Please output exactly the part of the records below that opens with the line containing "Open menu icon for Facebook eClincher page" and closes with the line containing "Task: Open the Format menu", both lines included, and nothing else.

RECORDS Block Start

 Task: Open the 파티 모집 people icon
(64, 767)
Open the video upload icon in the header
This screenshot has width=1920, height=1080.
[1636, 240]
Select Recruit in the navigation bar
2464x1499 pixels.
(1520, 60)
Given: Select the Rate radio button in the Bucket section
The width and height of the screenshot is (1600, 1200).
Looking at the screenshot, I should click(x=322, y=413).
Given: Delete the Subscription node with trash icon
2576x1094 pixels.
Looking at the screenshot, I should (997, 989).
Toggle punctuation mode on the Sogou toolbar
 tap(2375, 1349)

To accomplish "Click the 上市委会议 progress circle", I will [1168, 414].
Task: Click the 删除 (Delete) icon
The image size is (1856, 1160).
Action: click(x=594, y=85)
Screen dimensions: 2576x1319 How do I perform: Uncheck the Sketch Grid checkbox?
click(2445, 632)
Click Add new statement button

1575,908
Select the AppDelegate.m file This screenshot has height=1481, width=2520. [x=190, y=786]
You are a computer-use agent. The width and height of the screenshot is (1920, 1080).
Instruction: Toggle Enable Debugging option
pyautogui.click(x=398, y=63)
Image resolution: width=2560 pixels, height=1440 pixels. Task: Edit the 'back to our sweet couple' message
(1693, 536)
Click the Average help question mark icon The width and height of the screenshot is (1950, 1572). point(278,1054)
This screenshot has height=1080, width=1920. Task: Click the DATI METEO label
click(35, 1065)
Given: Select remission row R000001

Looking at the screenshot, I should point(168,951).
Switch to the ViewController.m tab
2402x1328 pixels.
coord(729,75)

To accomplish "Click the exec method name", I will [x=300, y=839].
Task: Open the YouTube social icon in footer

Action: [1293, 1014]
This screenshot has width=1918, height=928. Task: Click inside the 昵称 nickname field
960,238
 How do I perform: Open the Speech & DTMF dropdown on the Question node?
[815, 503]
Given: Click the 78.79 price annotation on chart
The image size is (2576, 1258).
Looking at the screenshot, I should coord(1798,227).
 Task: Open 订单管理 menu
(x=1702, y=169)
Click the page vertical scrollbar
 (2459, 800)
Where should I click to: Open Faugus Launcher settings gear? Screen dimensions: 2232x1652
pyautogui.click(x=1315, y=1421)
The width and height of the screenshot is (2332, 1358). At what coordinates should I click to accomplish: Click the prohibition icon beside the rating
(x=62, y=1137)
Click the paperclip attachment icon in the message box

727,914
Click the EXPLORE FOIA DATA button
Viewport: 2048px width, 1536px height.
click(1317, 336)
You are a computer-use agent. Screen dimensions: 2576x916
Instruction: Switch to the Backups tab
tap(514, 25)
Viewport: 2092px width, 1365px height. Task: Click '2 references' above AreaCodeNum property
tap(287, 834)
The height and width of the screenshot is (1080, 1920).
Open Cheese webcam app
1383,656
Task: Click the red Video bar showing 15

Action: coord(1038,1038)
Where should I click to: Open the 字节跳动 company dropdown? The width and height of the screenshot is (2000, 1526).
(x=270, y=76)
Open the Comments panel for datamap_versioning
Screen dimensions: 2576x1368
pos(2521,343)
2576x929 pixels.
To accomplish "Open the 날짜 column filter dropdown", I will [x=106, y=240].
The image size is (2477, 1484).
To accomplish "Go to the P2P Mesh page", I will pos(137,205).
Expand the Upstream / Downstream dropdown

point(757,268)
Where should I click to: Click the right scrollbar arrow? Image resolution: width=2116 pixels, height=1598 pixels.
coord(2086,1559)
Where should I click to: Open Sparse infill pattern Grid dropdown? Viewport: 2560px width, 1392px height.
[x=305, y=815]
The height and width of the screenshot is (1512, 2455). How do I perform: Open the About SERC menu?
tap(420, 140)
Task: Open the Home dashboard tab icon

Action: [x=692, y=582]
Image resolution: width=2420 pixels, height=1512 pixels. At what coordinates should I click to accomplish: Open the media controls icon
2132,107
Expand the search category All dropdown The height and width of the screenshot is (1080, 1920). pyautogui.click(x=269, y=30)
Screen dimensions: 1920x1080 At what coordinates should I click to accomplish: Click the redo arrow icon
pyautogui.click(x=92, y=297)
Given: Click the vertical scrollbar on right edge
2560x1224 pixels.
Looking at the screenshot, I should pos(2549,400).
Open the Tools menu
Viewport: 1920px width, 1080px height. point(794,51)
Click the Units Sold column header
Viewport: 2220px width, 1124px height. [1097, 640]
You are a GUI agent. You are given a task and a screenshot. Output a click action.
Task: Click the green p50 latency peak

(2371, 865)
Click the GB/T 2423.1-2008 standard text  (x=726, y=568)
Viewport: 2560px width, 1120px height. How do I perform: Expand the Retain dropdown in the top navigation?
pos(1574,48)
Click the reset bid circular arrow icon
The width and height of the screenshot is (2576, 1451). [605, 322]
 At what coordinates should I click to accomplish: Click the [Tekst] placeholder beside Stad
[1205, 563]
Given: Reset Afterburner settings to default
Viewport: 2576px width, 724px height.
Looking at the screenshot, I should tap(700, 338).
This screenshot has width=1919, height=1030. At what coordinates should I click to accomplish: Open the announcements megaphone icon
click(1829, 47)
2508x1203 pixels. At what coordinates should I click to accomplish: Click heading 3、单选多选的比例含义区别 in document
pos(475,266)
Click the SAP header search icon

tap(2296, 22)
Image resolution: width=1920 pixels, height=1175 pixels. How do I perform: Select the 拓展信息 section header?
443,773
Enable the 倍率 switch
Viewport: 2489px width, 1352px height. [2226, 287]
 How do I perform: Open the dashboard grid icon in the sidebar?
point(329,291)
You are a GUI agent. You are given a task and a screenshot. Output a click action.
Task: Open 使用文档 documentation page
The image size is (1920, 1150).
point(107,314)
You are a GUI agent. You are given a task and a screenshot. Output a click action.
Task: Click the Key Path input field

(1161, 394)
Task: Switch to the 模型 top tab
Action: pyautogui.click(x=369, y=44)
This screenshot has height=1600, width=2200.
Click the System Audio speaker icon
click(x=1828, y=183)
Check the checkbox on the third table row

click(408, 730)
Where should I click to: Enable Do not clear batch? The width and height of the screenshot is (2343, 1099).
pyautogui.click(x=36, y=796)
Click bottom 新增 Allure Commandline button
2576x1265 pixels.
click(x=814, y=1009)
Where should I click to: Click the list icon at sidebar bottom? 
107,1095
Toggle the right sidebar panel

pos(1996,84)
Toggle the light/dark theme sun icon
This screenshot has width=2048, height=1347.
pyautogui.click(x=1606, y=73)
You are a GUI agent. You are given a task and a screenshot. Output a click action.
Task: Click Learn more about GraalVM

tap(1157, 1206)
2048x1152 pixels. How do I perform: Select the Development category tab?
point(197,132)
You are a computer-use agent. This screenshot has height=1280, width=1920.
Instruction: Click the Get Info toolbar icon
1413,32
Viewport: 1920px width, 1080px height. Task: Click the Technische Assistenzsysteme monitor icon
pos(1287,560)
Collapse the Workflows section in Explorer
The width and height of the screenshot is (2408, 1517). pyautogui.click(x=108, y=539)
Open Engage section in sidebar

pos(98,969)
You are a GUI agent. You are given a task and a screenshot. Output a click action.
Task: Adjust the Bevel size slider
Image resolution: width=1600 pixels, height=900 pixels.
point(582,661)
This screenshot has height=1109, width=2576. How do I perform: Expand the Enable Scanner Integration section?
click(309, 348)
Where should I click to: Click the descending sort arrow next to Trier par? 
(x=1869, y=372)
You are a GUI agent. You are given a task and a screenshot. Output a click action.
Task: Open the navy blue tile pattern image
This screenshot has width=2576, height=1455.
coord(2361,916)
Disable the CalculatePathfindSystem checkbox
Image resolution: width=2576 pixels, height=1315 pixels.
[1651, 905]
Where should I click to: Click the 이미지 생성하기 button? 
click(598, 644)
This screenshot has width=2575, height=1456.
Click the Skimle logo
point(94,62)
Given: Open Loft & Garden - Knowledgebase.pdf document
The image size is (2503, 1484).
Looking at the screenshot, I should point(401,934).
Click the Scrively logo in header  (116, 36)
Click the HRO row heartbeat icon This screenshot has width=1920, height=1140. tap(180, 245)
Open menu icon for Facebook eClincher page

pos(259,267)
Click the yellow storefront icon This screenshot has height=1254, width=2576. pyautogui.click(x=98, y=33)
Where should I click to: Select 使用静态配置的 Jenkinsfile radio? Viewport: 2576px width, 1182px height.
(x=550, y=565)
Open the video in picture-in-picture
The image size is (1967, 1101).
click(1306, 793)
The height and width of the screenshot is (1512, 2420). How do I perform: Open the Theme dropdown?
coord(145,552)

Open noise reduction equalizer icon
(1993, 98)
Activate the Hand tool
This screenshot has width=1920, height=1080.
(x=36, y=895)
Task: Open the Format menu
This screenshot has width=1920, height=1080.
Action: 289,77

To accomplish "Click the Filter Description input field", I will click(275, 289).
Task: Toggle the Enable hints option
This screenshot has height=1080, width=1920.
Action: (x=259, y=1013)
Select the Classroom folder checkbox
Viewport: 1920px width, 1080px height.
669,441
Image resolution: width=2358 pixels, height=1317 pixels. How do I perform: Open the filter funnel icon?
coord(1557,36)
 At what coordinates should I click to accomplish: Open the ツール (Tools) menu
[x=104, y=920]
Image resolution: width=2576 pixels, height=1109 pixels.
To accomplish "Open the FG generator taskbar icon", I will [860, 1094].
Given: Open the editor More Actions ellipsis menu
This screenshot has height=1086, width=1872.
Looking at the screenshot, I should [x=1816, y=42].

RECORDS Block End

### SOLUTION FOR THIS TASK
Open menu icon for Facebook eClincher page

pos(259,267)
Click the yellow storefront icon This screenshot has height=1254, width=2576. pyautogui.click(x=98, y=33)
Where should I click to: Select 使用静态配置的 Jenkinsfile radio? Viewport: 2576px width, 1182px height.
(x=550, y=565)
Open the video in picture-in-picture
The image size is (1967, 1101).
click(1306, 793)
The height and width of the screenshot is (1512, 2420). How do I perform: Open the Theme dropdown?
coord(145,552)

Open noise reduction equalizer icon
(1993, 98)
Activate the Hand tool
This screenshot has width=1920, height=1080.
(x=36, y=895)
Task: Open the Format menu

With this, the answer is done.